First goes the flesh, then the spirit
as you sleep so deep you are nightshade
berries and belladonna on the throat.
It is so brilliant to not breathe.
It is so terrible to live like this.
My eyes are rotting wounds, tears venom seeps
onto crater collarbone, I drag invisible knife
through the ugly swell of breast and belly, rue
my creation, my sickness, my mind hellish bells.
I am constantly falling down an elevator shaft,
and when I cling to the pulley, I cut my hands
on barbed wire, I do not deserve life, friends,
for I am a swamp hope sinks into and cannot fly.

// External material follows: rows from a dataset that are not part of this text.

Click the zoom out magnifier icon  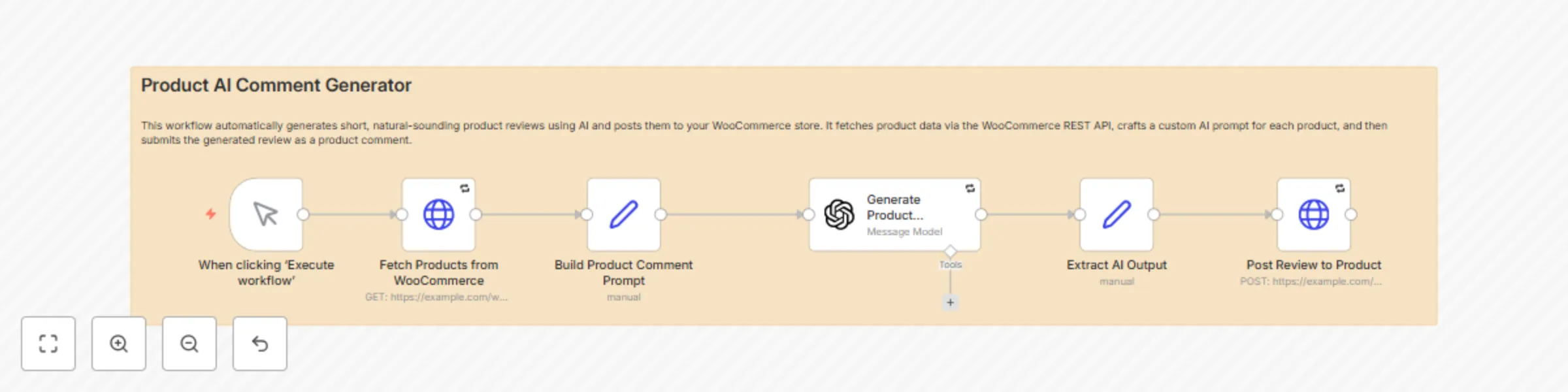189,344
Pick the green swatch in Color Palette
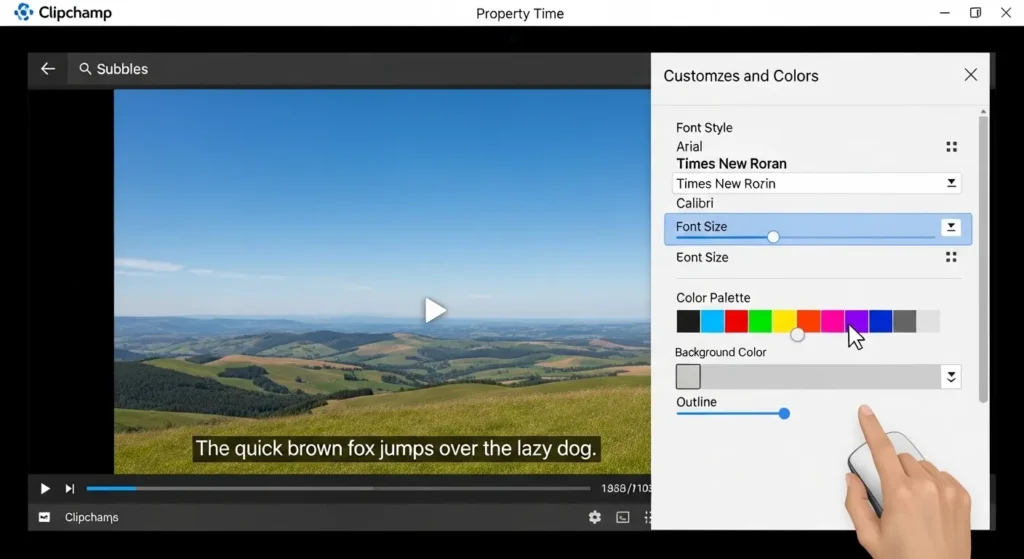Viewport: 1024px width, 559px height. point(760,321)
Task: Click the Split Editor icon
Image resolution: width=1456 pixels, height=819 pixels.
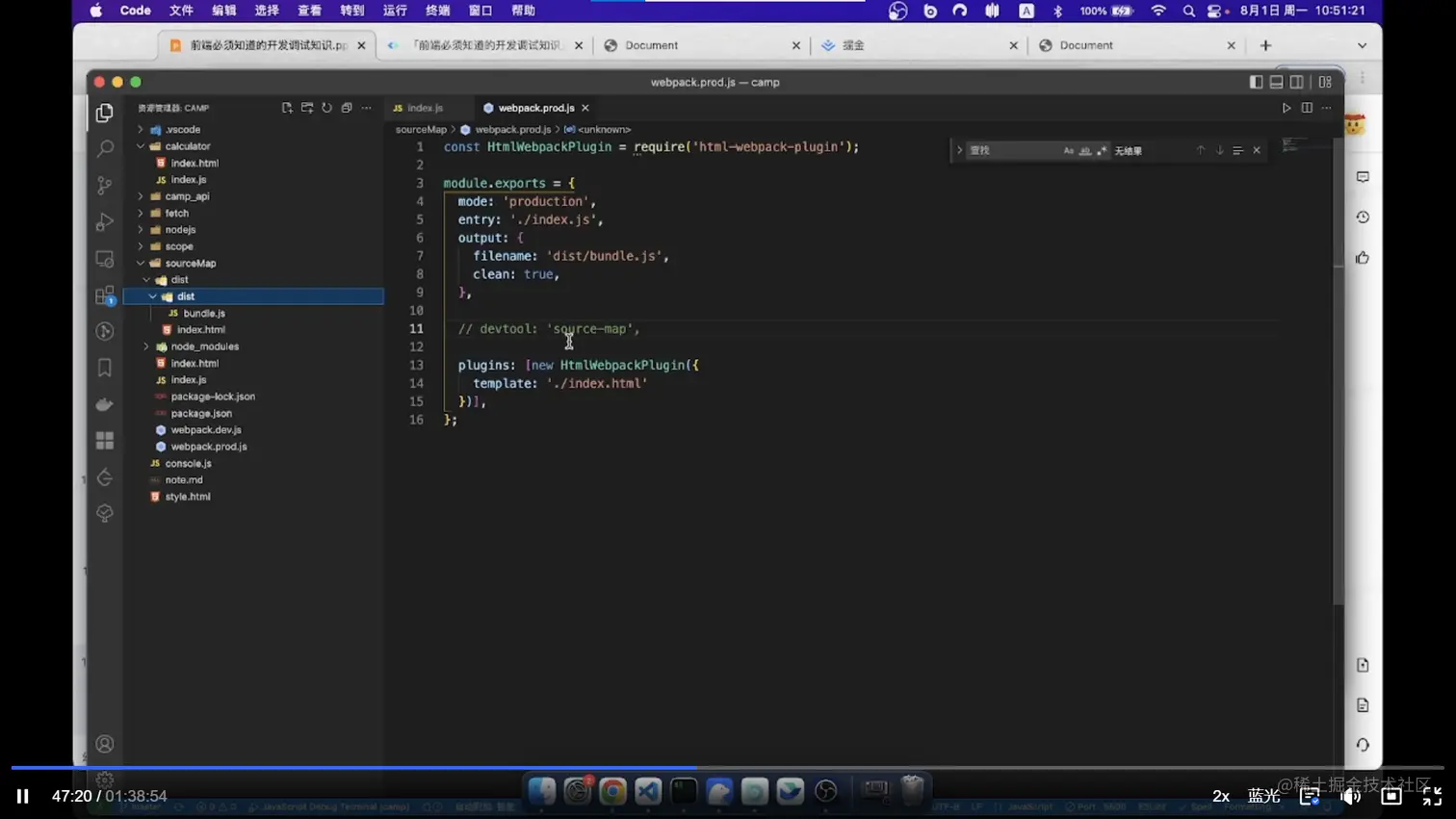Action: click(x=1307, y=108)
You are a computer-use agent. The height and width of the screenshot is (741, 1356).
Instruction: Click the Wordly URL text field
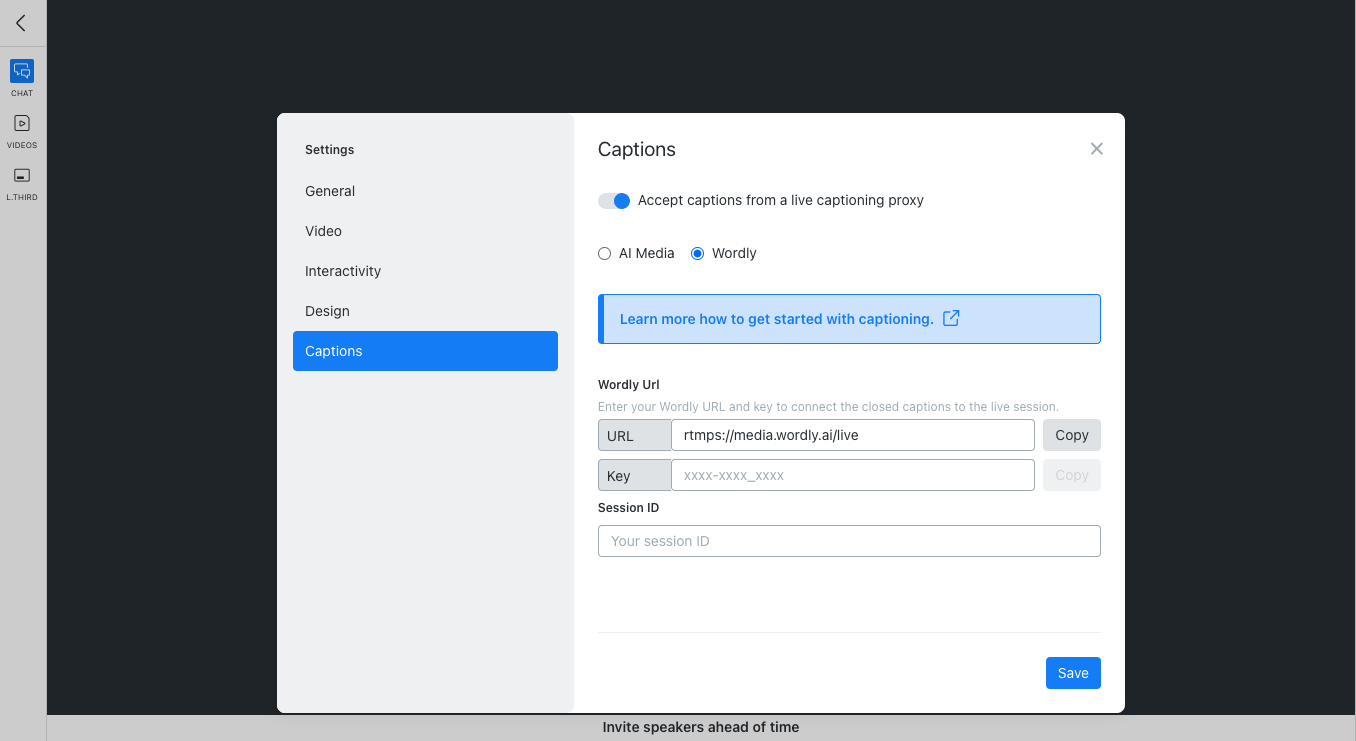pyautogui.click(x=852, y=435)
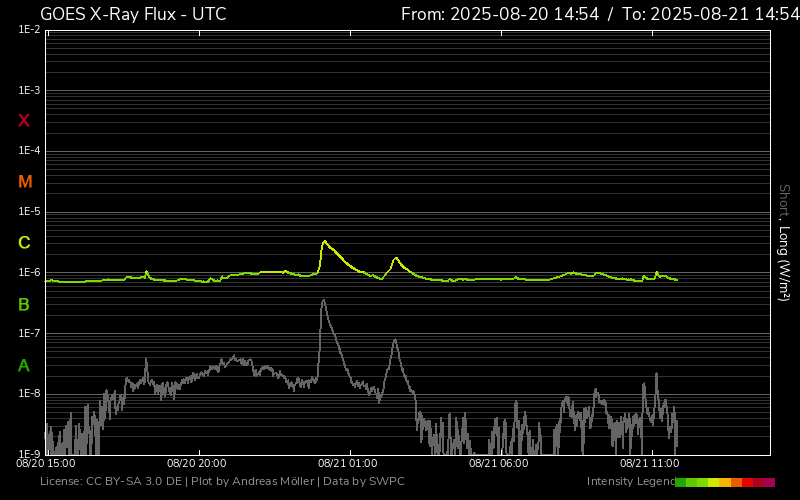
Task: Select the green A flare class label
Action: tap(24, 366)
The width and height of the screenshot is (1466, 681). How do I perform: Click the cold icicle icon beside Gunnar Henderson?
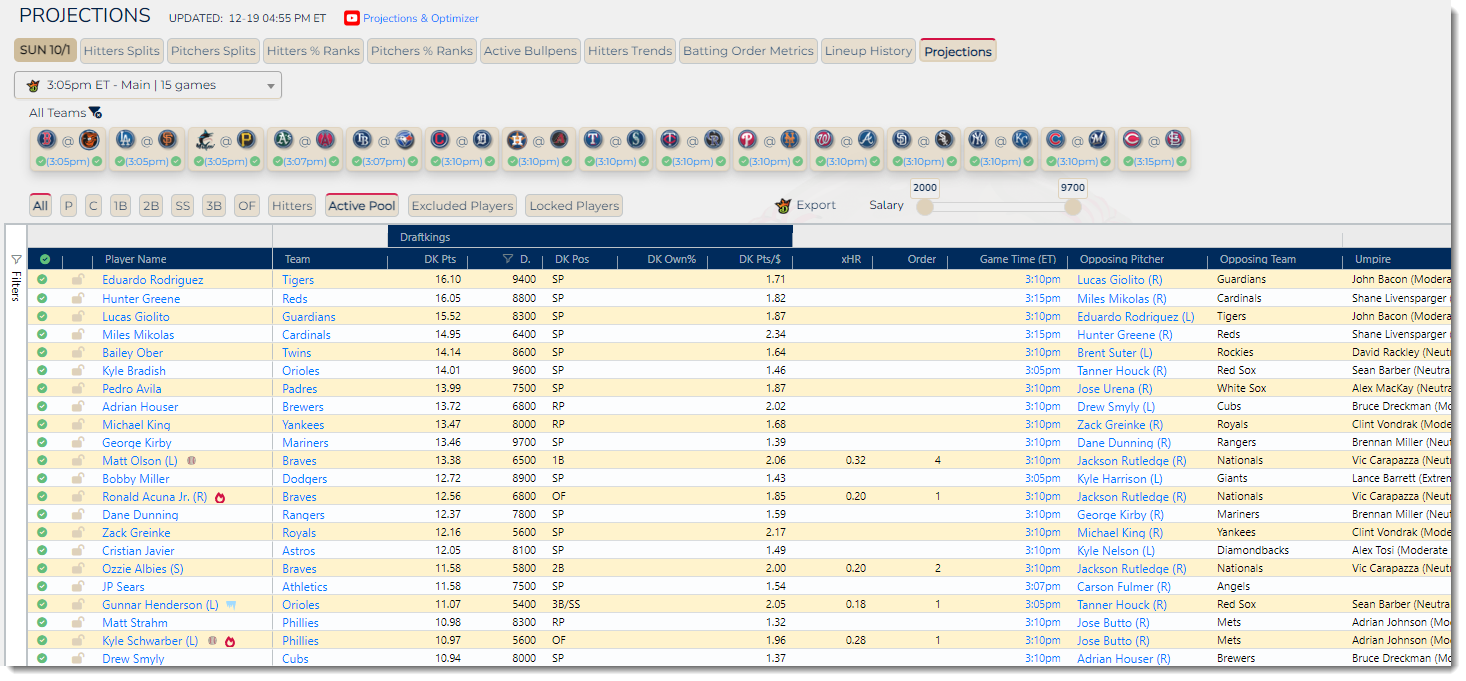click(x=231, y=605)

My brain is on fire, bipolar beast, ricotta cheese
holes and smelly with fog of medicine, depression
mania is wedding dress restraints, I married demons
that ride me with spite, I am Hell’s bird, Babalon.
When you have wanted to kill yourself a hundred times
no, jump in front of a train, no, drown in undertow?
Does that make sense? Thanatos drive whispering you to
take a razor and fuck yourself up, get high off death.
There is no end, just cycles of pain, my thoughts
scream, teem with obsessive compulsive, a panic parade
but I bury the swords deeper and walk bleeding heart
I am the sheath of my torment. I carry agony well.